A análise aponta para uma situação incomum nos mercados. Para que as ações de empresas ligadas a hardware de IA continuem subindo, os papéis da chamada “velha economia” precisam se sacrificar. Não se trata mais da disputa entre ações de crescimento e valor, mas de uma concentração extrema de lucros. Ou o investidor está junto aos grandes nomes da IA, ou está fora do movimento.

Do ponto de vista financeiro, o movimento é compreensível, com a liquidez sendo drenada para as narrativas do momento. No entanto, a questão central levantada por Burry é sobre a sustentabilidade desse modelo. A dúvida é quanto tempo um sistema pode durar no qual poucos atores ficam com a maior parte do lucro de uma indústria, enquanto os financiadores dessa indústria ainda não veem retorno sobre seus investimentos.

Em teoria, se a IA representa um salto de produtividade para toda a economia, as ações da “velha” economia também deveriam se beneficiar.
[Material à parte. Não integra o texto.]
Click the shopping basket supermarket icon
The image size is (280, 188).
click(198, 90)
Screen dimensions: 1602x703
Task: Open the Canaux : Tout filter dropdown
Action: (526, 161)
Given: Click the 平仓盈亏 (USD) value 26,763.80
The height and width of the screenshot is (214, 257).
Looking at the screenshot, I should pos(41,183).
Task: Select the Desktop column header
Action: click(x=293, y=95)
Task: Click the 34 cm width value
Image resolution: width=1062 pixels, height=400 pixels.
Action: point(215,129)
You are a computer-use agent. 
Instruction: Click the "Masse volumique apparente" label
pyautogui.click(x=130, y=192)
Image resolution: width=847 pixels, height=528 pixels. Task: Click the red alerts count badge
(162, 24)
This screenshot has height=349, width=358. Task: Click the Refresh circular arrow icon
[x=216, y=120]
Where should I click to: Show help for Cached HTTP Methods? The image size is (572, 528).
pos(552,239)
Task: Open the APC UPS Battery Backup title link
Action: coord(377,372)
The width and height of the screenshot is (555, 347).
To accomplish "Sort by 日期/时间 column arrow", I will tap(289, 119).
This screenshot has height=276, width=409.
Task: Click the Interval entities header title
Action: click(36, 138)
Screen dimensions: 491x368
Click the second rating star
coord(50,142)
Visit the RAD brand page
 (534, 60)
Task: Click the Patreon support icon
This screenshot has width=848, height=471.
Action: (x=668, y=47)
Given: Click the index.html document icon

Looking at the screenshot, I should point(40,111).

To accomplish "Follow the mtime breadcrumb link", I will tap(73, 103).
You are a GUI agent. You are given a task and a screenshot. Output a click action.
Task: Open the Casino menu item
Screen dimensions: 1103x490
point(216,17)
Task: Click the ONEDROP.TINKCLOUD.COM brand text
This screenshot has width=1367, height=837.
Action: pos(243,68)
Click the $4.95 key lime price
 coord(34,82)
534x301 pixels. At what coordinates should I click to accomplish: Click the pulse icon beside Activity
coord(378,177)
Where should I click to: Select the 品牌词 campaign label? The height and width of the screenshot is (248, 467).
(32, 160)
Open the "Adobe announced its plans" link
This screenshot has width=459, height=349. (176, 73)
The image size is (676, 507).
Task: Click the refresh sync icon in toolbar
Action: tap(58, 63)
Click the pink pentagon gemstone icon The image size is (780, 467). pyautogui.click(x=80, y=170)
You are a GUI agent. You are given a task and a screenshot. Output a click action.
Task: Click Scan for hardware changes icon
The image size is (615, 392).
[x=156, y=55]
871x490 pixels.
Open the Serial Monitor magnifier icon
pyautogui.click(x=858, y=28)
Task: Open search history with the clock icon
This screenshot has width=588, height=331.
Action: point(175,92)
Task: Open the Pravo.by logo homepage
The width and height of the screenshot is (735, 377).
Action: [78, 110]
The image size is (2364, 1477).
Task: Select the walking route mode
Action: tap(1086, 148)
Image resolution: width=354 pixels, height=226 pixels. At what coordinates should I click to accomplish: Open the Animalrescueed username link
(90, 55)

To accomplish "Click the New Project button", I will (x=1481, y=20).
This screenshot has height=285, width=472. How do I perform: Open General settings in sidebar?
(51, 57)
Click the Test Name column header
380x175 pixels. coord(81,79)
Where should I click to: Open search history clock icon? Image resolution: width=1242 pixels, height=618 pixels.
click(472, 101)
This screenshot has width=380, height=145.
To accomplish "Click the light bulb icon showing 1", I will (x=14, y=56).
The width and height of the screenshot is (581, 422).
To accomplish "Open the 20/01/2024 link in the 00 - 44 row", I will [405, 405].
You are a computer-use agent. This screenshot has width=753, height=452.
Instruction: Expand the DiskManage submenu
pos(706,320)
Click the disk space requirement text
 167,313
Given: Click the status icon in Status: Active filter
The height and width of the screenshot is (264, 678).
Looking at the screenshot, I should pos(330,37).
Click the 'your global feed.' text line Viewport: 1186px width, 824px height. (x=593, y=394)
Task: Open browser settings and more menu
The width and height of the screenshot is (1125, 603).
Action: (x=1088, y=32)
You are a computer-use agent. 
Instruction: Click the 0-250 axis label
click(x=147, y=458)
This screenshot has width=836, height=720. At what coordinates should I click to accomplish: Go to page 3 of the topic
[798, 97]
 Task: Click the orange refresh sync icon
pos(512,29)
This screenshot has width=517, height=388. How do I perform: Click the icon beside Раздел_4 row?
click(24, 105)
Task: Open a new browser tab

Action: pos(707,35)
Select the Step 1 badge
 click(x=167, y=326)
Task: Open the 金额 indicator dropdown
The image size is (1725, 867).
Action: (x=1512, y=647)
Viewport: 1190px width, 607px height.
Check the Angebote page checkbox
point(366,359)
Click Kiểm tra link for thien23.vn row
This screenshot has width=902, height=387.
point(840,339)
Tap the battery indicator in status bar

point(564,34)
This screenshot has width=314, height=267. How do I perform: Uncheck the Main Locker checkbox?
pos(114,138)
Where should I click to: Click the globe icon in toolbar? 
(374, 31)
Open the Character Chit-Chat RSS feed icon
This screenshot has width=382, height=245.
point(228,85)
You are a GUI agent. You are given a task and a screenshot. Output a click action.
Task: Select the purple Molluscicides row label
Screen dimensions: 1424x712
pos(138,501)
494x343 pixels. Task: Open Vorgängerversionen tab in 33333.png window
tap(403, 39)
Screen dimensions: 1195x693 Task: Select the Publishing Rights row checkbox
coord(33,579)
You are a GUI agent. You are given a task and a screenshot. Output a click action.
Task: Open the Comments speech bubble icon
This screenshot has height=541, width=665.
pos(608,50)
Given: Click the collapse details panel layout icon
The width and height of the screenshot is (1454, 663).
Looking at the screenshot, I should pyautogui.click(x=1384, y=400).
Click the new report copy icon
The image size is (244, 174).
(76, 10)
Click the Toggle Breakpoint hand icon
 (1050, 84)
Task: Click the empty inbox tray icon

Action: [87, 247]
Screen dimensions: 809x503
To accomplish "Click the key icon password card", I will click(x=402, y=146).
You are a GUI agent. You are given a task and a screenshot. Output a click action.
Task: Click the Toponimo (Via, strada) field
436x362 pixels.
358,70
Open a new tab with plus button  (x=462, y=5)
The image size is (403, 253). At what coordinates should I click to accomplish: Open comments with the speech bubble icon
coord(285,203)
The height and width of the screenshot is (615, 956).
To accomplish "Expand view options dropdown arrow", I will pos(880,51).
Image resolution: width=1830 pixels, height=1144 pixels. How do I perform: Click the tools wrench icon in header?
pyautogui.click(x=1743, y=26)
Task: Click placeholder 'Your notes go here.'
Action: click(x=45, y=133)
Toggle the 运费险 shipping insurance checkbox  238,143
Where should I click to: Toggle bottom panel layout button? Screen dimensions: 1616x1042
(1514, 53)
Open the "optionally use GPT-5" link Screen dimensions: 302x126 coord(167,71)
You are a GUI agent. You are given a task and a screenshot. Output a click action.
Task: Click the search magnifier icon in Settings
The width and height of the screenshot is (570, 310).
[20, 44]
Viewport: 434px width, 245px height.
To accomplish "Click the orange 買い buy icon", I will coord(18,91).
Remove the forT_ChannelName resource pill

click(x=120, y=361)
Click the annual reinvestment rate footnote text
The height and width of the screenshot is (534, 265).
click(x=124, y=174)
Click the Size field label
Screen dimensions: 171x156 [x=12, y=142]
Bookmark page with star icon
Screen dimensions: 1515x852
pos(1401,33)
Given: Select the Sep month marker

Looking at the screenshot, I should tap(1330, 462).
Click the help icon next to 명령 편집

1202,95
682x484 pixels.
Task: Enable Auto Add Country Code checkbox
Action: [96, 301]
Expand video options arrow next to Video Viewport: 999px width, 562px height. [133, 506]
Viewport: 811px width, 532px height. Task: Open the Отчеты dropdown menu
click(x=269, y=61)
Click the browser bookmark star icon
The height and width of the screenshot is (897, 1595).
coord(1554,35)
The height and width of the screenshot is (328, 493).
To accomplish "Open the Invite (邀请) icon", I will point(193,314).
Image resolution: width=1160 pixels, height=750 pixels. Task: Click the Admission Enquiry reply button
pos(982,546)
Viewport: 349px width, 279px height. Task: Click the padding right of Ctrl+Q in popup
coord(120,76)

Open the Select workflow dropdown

Mas, até agora, os sinais apontam para o contrário. Burry alerta para um “feedback loop” fechado, onde uma empresa de IA investe em outra, criando um ciclo que transforma gastos em receita de forma artificial.

As grandes empresas de tecnologia, como Amazon, Google, Meta e Microsoft, já parecem estar cientes do problema. Elas buscam se reposicionar como provedoras de infraestrutura, e não apenas como financiadoras. A Microsoft, por exemplo, já reconheceu que seus gastos ultrapassaram o nível de decisões triviais. A Apple, por sua vez, nunca se comprometeu totalmente com planos de investimento que considera artificiais.

O texto conclui com o ditado de que “contra fluxo não há fundamentos”, mas questiona por quanto tempo o fluxo pode ignorar os fundamentos.

Mercado testa resiliência com conflitos e política

Enquanto o debate sobre a sustentabilidade dos investimentos em IA continua, o mercado financeiro se prepara para uma semana de eventos que podem testar a resiliência dos ativos. A volta do tema da Guerra do Irã às manchetes e a proximidade das eleições presidenciais no Brasil são fatores que exigem atenção dos investidores.

Analistas da Empiricus apontam que o cenário de curto prazo impõe uma lógica desconfortável. A escassez de novidades faz com que o mercado opere em um modo mais reativo a eventos pontuais. A combinação de tensões geopolíticas no Oriente Médio com a liderança do ex-presidente Luiz Inácio Lula da Silva nas pesquisas eleitorais cria um ambiente de incerteza.

Além disso, a política de juros nos Estados Unidos continua a ser um fator determinante para o fluxo de capital global. A expectativa é de que os próximos movimentos do Federal Reserve (Fed) sejam acompanhados de perto, pois podem influenciar a atratividade dos mercados emergentes, como o Brasil. A Empiricus recomenda que os investidores fiquem de olho em como esses três fatores — conflito internacional, cenário político doméstico e juros americanos — vão interagir nos próximos dias.